> [Problem to work on] When you reach the line containing "Where should I click to: Open bucklemens" in the entries below, begin reproducing lines exactly, and stop once the line containing "This screenshot has width=933, height=566." is done.

> [Extracted information]

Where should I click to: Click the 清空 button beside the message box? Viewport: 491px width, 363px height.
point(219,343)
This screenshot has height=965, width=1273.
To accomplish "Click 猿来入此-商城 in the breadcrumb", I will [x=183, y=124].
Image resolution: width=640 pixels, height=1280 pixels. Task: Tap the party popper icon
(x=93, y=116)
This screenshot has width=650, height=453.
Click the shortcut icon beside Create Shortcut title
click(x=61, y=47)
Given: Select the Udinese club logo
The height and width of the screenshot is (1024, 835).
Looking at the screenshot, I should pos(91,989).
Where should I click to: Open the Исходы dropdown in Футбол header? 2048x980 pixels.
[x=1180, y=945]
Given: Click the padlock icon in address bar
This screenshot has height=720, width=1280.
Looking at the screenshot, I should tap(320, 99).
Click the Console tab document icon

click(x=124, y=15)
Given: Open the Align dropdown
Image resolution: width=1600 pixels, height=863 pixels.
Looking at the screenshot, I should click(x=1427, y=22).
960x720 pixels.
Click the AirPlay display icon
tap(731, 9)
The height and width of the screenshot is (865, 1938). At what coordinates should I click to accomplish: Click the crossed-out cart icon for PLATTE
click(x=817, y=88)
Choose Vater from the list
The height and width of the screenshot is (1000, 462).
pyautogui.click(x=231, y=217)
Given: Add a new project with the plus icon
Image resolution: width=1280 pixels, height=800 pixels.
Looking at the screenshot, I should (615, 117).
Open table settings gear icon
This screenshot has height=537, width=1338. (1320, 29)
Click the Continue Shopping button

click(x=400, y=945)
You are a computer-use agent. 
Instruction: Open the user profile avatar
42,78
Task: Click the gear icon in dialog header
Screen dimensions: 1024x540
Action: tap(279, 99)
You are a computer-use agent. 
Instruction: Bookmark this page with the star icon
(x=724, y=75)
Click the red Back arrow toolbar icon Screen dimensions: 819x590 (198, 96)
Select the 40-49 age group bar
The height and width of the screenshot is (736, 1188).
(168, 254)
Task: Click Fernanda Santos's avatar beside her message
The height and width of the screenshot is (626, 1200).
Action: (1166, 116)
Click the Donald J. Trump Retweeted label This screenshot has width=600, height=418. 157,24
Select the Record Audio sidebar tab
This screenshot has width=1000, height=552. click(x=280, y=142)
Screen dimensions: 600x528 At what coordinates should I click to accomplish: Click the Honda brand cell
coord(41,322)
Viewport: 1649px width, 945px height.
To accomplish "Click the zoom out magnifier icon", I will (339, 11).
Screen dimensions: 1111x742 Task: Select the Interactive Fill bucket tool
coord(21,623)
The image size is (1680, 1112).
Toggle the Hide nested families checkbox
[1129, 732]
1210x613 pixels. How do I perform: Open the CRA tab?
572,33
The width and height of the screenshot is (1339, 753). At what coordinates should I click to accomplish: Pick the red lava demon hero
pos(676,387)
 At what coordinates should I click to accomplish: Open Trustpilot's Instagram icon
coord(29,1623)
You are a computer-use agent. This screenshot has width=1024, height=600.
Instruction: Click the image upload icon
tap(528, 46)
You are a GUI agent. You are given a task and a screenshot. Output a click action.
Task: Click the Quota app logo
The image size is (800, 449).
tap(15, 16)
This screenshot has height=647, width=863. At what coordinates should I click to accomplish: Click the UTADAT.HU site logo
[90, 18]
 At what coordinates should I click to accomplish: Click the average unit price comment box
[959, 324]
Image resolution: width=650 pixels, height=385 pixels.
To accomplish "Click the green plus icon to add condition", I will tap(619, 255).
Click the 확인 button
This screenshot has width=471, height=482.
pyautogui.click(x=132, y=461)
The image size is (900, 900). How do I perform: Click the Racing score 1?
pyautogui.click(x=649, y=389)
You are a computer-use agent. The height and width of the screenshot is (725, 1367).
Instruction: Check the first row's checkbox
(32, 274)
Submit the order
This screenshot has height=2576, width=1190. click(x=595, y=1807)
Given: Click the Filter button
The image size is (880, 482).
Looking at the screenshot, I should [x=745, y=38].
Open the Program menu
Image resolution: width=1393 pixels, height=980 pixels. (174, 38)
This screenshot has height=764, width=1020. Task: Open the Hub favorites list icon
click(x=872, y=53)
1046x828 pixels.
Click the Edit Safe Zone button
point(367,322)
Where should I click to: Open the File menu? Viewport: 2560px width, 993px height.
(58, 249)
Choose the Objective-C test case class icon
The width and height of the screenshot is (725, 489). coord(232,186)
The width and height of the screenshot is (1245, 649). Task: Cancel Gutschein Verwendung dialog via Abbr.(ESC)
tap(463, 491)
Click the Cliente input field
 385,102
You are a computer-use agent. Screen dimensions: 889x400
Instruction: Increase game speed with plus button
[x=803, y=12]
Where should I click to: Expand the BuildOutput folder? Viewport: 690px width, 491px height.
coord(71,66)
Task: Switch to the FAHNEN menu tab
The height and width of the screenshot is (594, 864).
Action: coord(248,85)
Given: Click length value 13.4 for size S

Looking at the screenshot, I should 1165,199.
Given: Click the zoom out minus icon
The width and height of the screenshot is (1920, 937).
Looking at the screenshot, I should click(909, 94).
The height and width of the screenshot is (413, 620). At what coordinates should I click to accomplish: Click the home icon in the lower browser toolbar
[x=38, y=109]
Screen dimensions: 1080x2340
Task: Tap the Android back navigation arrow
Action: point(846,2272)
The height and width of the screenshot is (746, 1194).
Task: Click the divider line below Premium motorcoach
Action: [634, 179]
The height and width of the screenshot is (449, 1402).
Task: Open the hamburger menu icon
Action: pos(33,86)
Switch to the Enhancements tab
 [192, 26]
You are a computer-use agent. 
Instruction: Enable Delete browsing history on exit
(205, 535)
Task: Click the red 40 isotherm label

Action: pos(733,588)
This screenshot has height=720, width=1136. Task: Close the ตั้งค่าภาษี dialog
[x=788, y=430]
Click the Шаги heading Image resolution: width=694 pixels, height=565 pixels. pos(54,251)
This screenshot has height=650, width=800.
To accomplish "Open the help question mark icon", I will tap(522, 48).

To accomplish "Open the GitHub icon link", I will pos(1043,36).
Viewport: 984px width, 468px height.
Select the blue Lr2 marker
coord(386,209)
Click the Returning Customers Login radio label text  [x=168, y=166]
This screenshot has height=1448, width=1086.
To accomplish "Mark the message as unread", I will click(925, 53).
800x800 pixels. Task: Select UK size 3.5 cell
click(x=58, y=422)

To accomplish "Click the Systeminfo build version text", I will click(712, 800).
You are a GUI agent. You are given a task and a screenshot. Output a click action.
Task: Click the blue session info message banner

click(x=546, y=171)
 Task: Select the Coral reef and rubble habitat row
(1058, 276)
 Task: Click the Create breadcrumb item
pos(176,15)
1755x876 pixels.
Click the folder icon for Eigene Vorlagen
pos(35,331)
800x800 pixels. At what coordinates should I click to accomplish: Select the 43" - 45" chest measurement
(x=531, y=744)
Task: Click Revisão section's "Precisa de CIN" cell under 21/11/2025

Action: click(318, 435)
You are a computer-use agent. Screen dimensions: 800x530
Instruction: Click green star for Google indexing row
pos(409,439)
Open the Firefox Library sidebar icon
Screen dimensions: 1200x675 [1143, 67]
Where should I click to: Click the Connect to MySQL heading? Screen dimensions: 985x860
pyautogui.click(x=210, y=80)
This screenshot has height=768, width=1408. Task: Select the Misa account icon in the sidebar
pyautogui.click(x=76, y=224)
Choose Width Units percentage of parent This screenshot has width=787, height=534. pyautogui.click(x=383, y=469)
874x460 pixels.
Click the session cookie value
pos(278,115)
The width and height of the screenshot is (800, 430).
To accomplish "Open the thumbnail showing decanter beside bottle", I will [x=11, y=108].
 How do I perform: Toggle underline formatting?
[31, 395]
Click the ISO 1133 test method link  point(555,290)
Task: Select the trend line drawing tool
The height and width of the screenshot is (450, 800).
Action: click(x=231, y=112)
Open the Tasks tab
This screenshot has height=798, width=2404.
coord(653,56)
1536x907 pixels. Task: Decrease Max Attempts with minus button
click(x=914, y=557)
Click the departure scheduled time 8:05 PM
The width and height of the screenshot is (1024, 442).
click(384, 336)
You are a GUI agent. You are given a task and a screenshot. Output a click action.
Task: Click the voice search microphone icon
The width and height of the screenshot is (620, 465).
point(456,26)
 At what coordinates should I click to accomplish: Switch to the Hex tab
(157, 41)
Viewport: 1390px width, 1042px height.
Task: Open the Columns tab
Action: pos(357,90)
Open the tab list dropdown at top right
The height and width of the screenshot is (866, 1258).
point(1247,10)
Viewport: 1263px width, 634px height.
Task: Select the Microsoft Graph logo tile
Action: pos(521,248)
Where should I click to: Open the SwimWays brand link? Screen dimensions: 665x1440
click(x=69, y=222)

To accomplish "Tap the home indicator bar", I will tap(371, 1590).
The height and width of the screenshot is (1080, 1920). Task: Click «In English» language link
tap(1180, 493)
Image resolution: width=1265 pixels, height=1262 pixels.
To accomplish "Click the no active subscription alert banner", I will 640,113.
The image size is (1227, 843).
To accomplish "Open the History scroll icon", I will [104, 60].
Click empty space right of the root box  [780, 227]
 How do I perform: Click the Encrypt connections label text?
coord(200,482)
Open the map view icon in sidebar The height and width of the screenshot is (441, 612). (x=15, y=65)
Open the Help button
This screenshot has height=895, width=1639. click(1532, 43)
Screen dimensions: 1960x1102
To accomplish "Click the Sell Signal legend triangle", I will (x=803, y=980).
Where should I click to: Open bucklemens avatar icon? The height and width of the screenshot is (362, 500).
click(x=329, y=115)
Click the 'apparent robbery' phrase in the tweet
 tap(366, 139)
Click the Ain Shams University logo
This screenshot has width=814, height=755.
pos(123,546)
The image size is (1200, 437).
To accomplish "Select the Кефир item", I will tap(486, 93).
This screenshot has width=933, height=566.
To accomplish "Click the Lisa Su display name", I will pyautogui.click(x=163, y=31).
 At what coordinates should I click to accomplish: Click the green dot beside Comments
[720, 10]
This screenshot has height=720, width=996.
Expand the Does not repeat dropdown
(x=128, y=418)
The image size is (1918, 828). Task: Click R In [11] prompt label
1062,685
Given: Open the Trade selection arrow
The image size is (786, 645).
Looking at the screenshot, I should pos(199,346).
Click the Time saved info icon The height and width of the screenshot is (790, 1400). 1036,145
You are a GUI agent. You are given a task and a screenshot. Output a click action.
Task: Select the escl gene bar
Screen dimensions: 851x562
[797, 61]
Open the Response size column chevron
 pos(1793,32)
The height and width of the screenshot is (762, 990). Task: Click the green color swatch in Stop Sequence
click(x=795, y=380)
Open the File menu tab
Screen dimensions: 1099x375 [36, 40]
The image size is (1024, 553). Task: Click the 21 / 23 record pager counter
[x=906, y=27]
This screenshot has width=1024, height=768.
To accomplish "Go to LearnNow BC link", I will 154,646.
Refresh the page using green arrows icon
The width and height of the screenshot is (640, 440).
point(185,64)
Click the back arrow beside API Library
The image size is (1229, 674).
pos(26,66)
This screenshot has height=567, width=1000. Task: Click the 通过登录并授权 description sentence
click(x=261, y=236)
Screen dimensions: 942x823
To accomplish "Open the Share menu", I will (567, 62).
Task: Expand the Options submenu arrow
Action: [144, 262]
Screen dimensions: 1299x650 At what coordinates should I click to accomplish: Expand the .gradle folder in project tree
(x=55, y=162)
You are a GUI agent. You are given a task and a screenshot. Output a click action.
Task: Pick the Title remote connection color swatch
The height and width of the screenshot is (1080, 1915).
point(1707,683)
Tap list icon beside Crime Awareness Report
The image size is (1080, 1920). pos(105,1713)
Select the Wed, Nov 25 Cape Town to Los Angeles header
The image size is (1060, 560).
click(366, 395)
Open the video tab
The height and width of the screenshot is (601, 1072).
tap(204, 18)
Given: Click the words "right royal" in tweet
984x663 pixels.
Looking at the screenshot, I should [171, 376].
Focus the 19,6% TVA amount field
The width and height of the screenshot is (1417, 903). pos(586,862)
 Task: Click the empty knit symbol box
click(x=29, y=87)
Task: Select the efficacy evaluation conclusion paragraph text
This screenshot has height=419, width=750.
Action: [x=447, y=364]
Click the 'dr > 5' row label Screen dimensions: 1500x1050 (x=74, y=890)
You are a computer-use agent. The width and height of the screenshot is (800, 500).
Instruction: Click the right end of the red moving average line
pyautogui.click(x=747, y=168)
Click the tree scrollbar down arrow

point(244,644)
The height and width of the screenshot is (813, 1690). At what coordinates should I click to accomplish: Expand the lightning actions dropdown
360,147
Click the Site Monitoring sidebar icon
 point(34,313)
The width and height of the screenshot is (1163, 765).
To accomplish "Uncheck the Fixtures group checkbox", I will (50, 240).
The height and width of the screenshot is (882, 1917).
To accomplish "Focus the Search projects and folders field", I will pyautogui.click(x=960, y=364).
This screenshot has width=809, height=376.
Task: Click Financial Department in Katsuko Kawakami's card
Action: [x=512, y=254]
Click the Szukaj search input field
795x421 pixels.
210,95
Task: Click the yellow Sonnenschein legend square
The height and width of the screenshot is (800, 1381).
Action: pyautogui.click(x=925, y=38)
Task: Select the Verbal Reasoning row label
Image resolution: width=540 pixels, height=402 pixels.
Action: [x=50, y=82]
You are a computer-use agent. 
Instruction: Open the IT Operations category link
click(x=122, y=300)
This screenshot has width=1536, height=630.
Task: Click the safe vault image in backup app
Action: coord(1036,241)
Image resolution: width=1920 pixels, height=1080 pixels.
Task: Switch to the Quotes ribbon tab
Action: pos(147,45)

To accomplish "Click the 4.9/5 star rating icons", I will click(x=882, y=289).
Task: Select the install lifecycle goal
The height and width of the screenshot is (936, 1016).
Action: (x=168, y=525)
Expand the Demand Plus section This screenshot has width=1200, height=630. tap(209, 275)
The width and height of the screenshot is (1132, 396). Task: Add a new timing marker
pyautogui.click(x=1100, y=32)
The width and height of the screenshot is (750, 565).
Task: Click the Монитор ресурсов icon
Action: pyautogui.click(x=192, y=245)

> [Answer to this exercise]
Where should I click to: Open bucklemens avatar icon? The height and width of the screenshot is (362, 500).
click(x=329, y=115)
Click the 'apparent robbery' phrase in the tweet
 tap(366, 139)
Click the Ain Shams University logo
This screenshot has width=814, height=755.
pos(123,546)
The image size is (1200, 437).
To accomplish "Select the Кефир item", I will tap(486, 93).
This screenshot has width=933, height=566.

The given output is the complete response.